In other words, is the finite intersection of prime ideals a radical ideal?

Answer 1

Consider a commutative unital ring $R$ and some prime ideals $P_1, \dots, P_n.$

Claim. We have that $I = P_1 \cap \cdots \cap P_n$ is radical, i.e., $\sqrt I = I.$

Proof. Considering that radicals distribute over intersections, we have that $$\sqrt I = \sqrt{P_1 \cap \cdots \cap P_n} = \sqrt{P_1} \cap \cdots \cap \sqrt{P_n}.$$ But prime ideals are radical, so $\sqrt{P_i} = P_i$ implies that $\sqrt I = I.$ QED.

Answer 2

Carlo has given a perfect answer. You can also argue directly as below. This, of course, just proves that the radical commutes with intersections, as Carlo said.
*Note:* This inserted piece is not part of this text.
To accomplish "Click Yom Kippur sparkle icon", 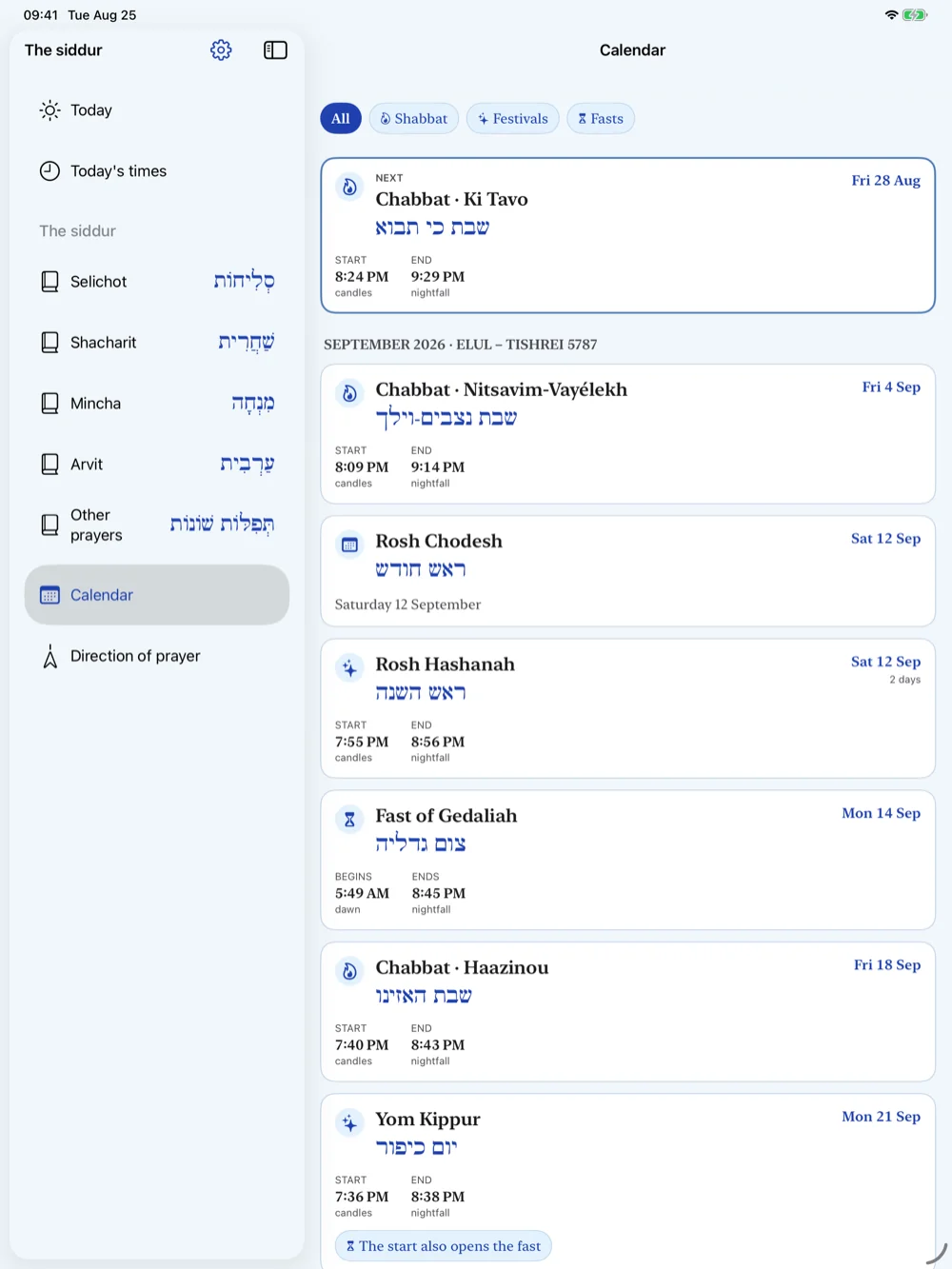I will point(349,1122).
Suppose $a^{m} \in \bigcap_{i=1}^{n} P_i$ where $P_i$ are the prime ideals under consideration. Then $a^m \in P_i$ for each $1\leq i\leq n$. Since $P_i$ is a prime ideal, we get $a\in P_i$ for each $1\leq i\leq n$, and so $a\in \bigcap_{i=1}^{n} P_i$. We have shown that $a^{m} \in \bigcap_{i=1}^{n} P_i \ \Rightarrow a\in \bigcap_{i=1}^{n} P_i$. Thus, the intersection $\bigcap_{i=1}^{n} P_i$ is radical.

Note that we didn't use anywhere the fact that intersection has to be finite. Thus, intersection of arbitrary collection of prime ideals (or even radical ideals in general) must be radical.